IRE favicon

Learning to liberate data

By Anna Boiko-Weyrauch
@AnnaBoikoW

Syntax error. What does this bit of code do? Syntax error. Let’s go back to the source. Syntax error. Maybe try this?

After two hours of educated guesses, trial, error and some friendly help, Pam Dempsey, of cu-citizenaccess.org, and I had finally scraped our first bit of text: the word “2011” from a page of Illinois nursing home inspection records.

The ScraperWiki session on Thursday night was aimed at “liberating” a number of data sets from their online prisons by working late into the night scraping real websites.

The session started with a two-hour lesson on Scraperwiki and fundamentals of scraping. Thomas Levine, Developer Advocate with Scraperwiki, said if you’d get bored copying and pasting information off of multiple webpages for hours at a time, that’s a good reason to look into scraping, which would pull the information off the web more efficiently.

After the tutorial, small groups clustered around the room, bent over laptops, plugging in code to liberate data. We used Levine's cheatsheet. Levine and Chief Data Scientist, Julian Todd, helped the journalists scrape data on fracking companies, the US Defense Department Budget and Skagit County jail records.

For those already familiar with programming in Python, Ruby, Javascript or PHP, Scraperwiki allows you to see and edit code from each language in the browser window without downloading any libraries or setting up any software. If you get lost, just click the “documentation” button to read up on what went wrong. When you’re ready to export your product, you can download your data as a CSV, feed it into an app or query it with SQL using the Scraperwiki platform. There’s also collaborative features, which allow users to work on scraping the same sites from opposite sides of the globe. Even if you can’t scrape the data yourself, you can make a request to the ScraperWiki community and 60% of the time they’ll respond, Chief Marketing Officer Aine McGuire said.

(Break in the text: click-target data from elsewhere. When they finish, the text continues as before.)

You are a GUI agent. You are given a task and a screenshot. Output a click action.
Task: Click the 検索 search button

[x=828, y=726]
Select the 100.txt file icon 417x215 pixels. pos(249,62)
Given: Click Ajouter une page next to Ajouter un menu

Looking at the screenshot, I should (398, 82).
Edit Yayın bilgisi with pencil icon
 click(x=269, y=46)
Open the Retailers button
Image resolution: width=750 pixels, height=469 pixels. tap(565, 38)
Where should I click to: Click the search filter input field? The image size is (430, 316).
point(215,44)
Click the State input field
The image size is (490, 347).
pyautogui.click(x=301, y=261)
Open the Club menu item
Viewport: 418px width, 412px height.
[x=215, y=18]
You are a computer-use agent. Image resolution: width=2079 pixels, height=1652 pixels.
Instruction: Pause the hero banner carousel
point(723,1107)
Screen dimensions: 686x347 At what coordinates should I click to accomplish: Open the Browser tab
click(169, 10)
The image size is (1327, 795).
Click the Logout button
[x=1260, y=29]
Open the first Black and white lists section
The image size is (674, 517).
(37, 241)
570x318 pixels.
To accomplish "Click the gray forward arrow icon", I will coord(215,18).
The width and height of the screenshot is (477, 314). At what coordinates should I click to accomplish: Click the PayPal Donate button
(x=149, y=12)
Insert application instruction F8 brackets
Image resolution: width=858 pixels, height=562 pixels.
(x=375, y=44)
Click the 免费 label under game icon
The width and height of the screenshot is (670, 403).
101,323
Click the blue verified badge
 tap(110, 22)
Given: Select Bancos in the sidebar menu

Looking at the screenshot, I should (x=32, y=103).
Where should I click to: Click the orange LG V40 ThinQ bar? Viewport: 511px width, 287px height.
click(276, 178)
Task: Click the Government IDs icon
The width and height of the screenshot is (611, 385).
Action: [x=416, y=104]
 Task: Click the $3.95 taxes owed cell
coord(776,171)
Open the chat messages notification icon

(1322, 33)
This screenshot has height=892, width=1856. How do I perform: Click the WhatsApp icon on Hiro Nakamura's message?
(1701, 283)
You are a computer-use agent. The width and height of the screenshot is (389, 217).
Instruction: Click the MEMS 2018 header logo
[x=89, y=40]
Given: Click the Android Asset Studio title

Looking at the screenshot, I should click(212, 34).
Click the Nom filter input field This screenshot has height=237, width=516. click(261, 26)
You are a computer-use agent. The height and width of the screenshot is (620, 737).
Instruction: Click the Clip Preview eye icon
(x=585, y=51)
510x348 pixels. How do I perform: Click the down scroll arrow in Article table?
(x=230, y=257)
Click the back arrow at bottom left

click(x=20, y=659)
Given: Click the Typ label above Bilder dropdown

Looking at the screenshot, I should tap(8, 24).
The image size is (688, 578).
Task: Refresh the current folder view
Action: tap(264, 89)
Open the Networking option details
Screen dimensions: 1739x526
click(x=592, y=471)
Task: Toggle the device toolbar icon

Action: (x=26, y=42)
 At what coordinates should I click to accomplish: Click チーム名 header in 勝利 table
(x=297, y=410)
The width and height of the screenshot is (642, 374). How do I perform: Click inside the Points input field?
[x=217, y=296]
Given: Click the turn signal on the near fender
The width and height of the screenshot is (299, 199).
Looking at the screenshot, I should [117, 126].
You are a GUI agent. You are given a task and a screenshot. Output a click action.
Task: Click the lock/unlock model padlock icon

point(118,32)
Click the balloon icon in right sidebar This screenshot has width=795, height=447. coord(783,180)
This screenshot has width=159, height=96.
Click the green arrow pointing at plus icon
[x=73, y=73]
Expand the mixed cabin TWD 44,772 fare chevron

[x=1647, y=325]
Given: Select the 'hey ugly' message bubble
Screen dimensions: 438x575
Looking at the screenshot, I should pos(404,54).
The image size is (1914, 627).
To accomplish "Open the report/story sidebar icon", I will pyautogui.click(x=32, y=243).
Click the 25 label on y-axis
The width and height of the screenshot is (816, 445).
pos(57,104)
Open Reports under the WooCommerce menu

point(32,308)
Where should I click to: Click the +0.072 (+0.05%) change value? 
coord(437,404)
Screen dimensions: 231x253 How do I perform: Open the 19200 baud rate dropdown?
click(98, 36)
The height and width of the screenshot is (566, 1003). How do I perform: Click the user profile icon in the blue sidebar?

The session was schedule to last from 6 p.m. to 6 a.m., but the last web scrapers left around 1 a.m., Dempsey said. Levine said he hoped data enthusiasts of all levels would get something out of the exercise, from learning about what ScraperWiki can do, to encouraging beginnings to “be less scared” of programming, and try scraping on their own.

Anna Boiko-Weyrauch is a graduate student at the University of Missouri's School of Journalism. 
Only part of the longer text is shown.